▶ _Task A_:
Answer these questions from the essay on dating and aging:
(i) By what age had the friend postponed marriage?
(ii) By what three traits does the essay say algorithmic elimination works?
(iii) What does the essay say the digital realm builds?
▶ _Task B_:
Decide whether each statement agrees with the essay on dating and aging, and quote the words that settle it.
(i) The lawyer in the booty call conversation was in her 50s.
(ii) Jealousy for the other 'free' person is described as a momentary feeling.
(iii) Once kids arrive, a person cares more about their body.

When a woman moves away from the ‘fun’ image, she feels invisible.
No 20-something is looking forward to hooking up with a 40-year-old woman unless it is for some bragging rights in cocktail conversations - to share the desperation of the woman and not the man who pursued the chase.
How I know it – I was 20 once. I know the locker room talk.
The obsession with keeping score of bedding most women - that was the only thing a man in his 20s was obsessed about.
Every fun event or party is designed with this objective.
One conversation with a close friend who was unmarried at that time was about the booty call of a lawyer in her 40s.
The first two encounters were fun, then my friend, who had postponed marriage to his mid-30s, shared the sadness that most ‘free’ women share privately, “I felt used.”
“The third time I went out of the lobby of the hotel, I didn’t feel like I scored. I felt used.”
The feeling of jealousy for the other ‘free’ person is a momentary feeling.
The reality is harsh in a metric-obsessed world.
Ask anyone who is dating.
The algorithmic elimination by height, muscle build, and skin color is so obvious that society assumes there are infinite men with infinite potential.
What women are searching for is to be in bed with the 2% who, after a childhood trauma, are overcompensating with worldly acquisitions, unaware or perhaps realizing that their ‘wins’ have no meaning in the long run.
The lonely nerds that the women ignored in high school are the ones they are chasing now in their 20s.
The jocks with no interesting conversations are the ones they are matching on heights.
No one is searching for a great conversationalist or a person with a unique perspective on life. These people are not fun. They are disconnected from the mass delusion about Instagram life and chase for likes.
The young generation keeps swiping like a monkey in a lab, waiting for the next feed, next pleasure, next echo chamber of political discourses, building tribes for causes where they have no power.
The digital realm builds an illusion of control.
Inevitably, the 30s happen. And If you follow society’s norm - kids arrive.
Your responsibility changes.
Your self-image is reprogrammed from a sex-obsessed person to a responsible father; the woman’s search metamorphizes from the search for the prince charming to the search for quick recipes for the nightly feast.
Your search for being ‘free’ with your body is regulated by the children’s comments about your attire.
You become an Uncle or Aunt or Dad Bod or Mom Bod.
You care less about your body.
You realize that it is a losing battle.
You tried.

▶ _Supplied information_:

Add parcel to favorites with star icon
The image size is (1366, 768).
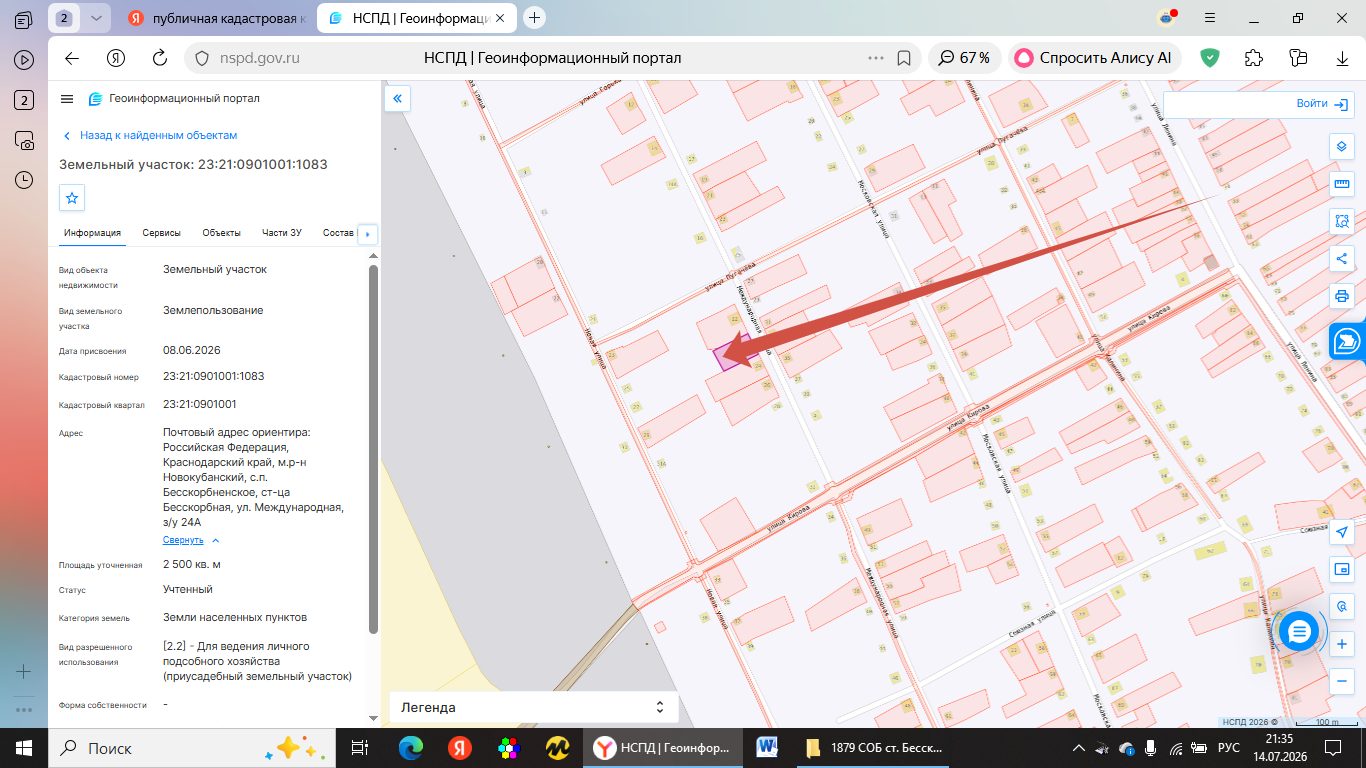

==

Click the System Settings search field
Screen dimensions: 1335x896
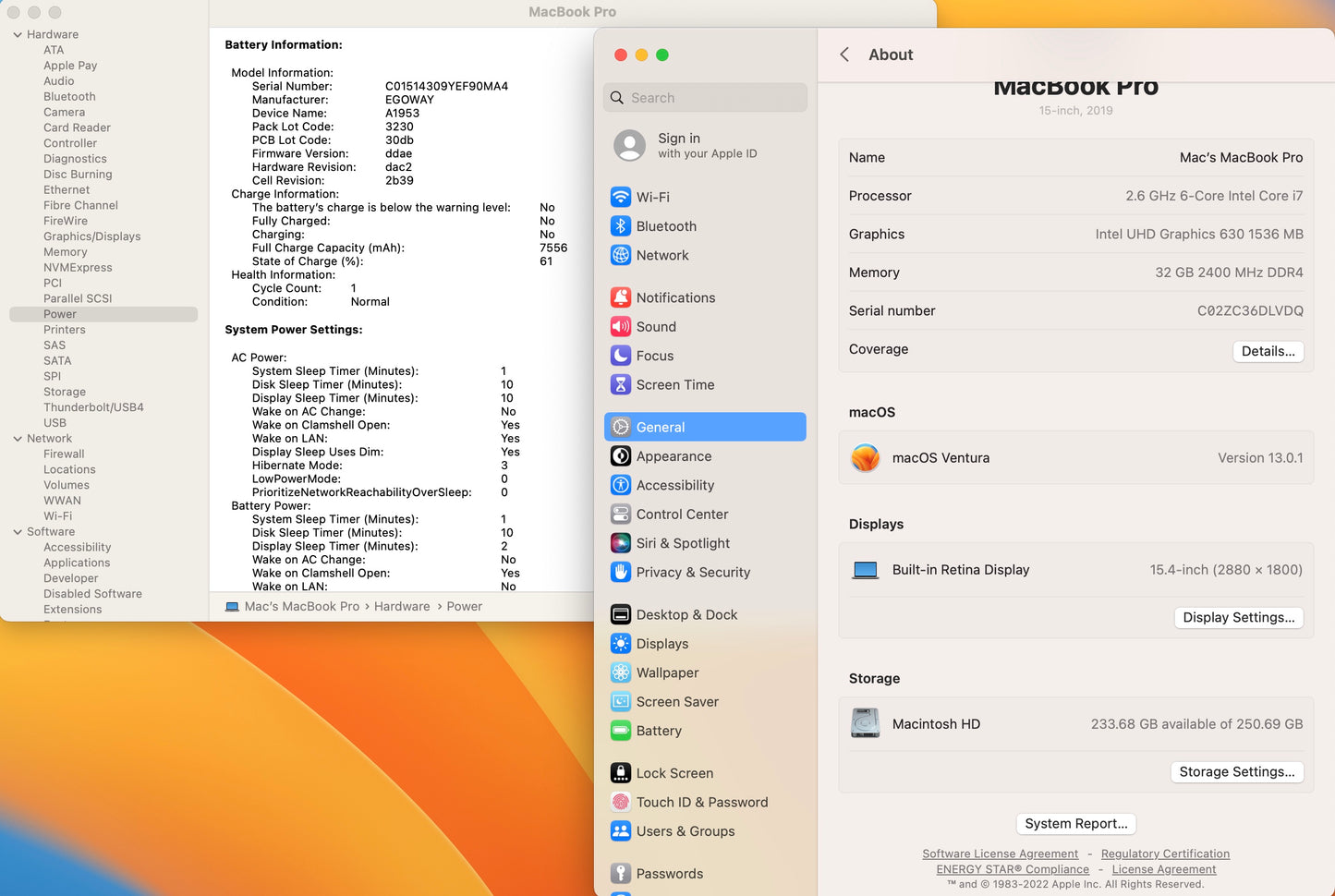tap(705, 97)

▶ _Problem solution A_:
(i) His mid-30s.
(ii) Height, muscle build, and skin color.
(iii) An illusion of control.

▶ _Problem solution B_:
(i) No: "the booty call of a lawyer in her 40s."
(ii) Yes: "The feeling of jealousy for the other ‘free’ person is a momentary feeling."
(iii) No: "You care less about your body."